No clipe, a filiação ao discurso da integração favela-asfalto é marcada pela tensão entre o novo e a tradição, entre a repetição e a reformulação, entre a paráfrase e a polissemia, marcadas na melodia do samba de ritmo cadenciado, fácil, na letra e nas imagens. Nessa perspectiva, a memória do samba empresta ao clipe a contradição que marca a sua trajetória: de manifestação cultural de herança negra, marginalizada no início do século XX, passa a ser símbolo inquestionável da musicalidade do brasileiro.
O equívoco e a contradição se manifestam desde o título da música e do clipe – Favela Fashion Week –, um mix linguístico, um híbrido que marca uma posição discursiva que mobiliza duas redes de memória que funcionam de forma dissonante. Os deslizamentos sugeridos pela denominação têm como efeito de sentido a ironia, o deboche.
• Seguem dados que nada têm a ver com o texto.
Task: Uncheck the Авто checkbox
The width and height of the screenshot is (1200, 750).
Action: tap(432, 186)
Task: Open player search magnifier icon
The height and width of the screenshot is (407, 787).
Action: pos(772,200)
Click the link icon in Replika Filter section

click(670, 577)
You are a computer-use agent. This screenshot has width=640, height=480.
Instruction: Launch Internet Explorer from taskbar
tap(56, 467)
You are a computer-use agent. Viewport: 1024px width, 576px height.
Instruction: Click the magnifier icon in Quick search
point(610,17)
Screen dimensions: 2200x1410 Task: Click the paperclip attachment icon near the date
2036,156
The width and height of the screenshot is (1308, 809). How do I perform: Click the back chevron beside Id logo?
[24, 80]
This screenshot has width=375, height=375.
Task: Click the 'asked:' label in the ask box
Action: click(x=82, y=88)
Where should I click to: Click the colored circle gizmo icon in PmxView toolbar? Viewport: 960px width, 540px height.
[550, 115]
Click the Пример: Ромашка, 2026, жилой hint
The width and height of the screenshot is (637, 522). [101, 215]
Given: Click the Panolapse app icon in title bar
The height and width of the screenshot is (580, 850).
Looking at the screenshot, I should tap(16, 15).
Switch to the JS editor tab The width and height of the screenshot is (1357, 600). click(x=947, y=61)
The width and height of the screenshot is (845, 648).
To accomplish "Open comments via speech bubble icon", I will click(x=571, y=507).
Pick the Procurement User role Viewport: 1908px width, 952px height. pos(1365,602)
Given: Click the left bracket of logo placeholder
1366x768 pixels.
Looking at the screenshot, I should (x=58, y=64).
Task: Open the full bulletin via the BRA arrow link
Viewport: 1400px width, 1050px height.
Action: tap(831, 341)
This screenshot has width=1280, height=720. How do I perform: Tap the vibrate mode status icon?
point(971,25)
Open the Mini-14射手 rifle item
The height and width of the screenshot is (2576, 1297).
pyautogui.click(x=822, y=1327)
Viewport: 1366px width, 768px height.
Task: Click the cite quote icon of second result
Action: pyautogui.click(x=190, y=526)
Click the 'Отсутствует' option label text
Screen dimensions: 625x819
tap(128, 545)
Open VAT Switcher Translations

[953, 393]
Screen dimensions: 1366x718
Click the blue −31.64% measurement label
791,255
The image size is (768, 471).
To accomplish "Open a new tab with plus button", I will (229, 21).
É justamente esta ironia diante da contradição que irá marcar o processo discursivo no vídeo.
 
Disponível http://www.vozdascomunidades.com.br/videos/favela-fashion-week-reuniao-de-amigos-clipe-oficial
 
Na abertura do clipe veiculado no Portal, uma cena do cotidiano da favela: uma birosca e três rapazes tomando cerveja; ao fundo, o vendedor. Há uma interrupção brusca da cena e, em um novo cenário, que representa o backstage de um desfile de modas, o foco da câmera move-se, devagar, de uma fotografia de corpo inteiro de Gisele Bündchen para mostrar, em plano fechado, o rosto de uma bela jovem negra que retoca a maquiagem olhando-se no espelho.